Dalam hati, Vano merutuki diri sendiri. Ia menjilat bibir bawah sekilas, "Erm.. itu.. aku.. anu.."

El beralih menatap ke depan, "Hari ini ada film apa aja? Dan kita mau nonton apa?"

Oke. Elnya sudah sengaja mengalihkan topik pembicaraan. Huft.

"Annabelle?"

Yang lebih kecil, mengangguk setuju. Dia tidak masalah sama sekali dengan film bergenre horror. El senang menonton film apapun, asal filmnya enak.

Tak lama kemudian, mereka sampai di tujuan. Mobil diparkir. El keluar duluan dari kendaraan itu. Ia berdiri di depan mobil, dan menatap Vano yang tengah melepas sabuk pengaman, lalu keluar.
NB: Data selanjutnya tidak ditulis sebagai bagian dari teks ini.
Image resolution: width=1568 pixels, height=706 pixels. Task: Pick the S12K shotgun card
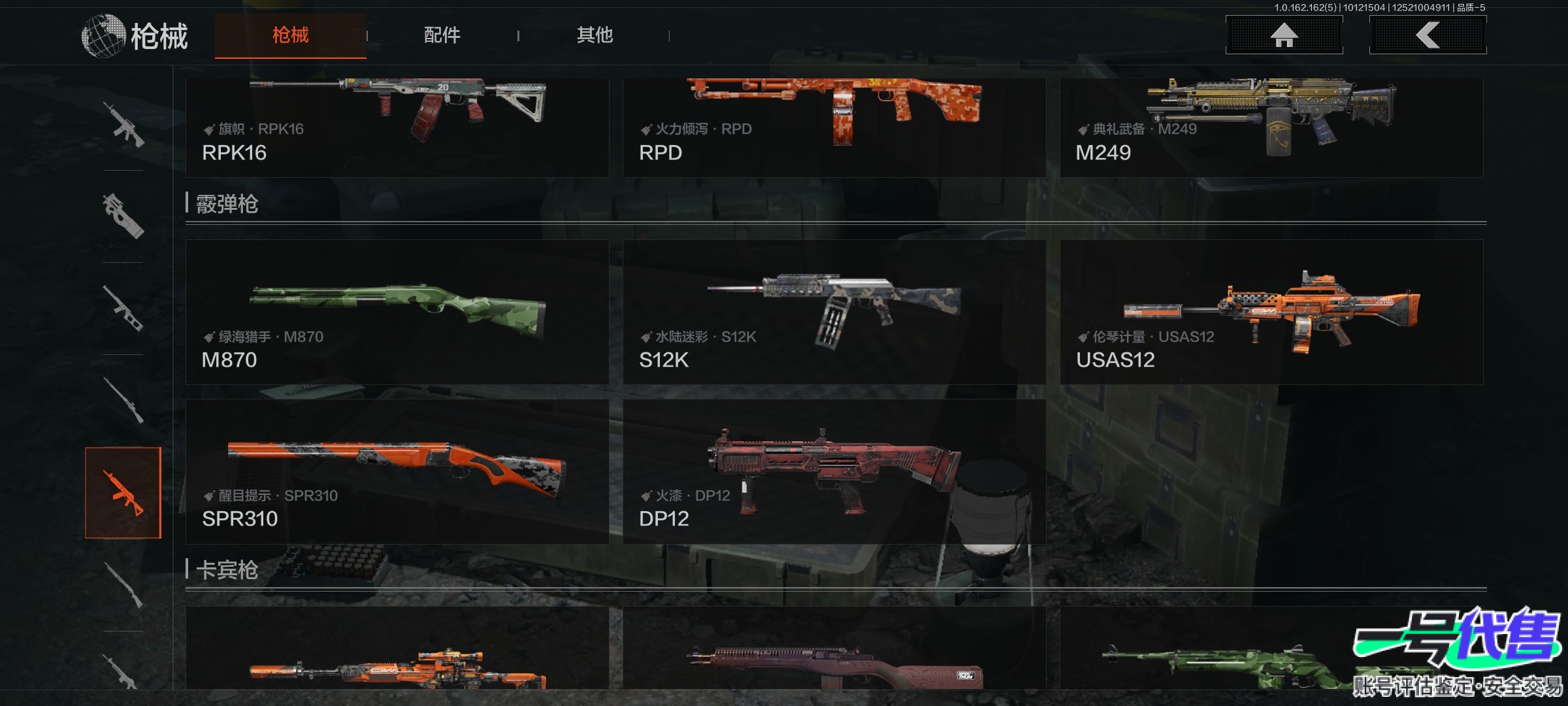(834, 312)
"Mau makan dulu apa gimana, Yang?"

"Beli tiketnya aja dulu," ujar El.

Vano mengangguk. Mereka berjalan beriringan memasuki bangunan besar itu. El melirik ke sekitarnya. Mencari hal-hal menarik agar bisa ia datangi setelah membeli tiket, atau setelah menonton.

"Vano."

"Hm?"

El menatapnya, "Aku mau beli baju, boleh?"

Vano mengerjap. Beli baju? Tumben? Biasanya harus dia yang membelikan El baju, dan memasukkan baju-baju baru itu ke tumpukan baju El secara diam-diam.

Sekali lagi. SECARA DIAM-DIAM. Karena Elnya tidak suka hal-hal seperti itu.

"Boleh. Mau beli mobil baru juga boleh."

El mendelik, "Emang kamu ada uangnya?"

"Ngga ada," cengiran Vano dibalas dengan dengusan pelan.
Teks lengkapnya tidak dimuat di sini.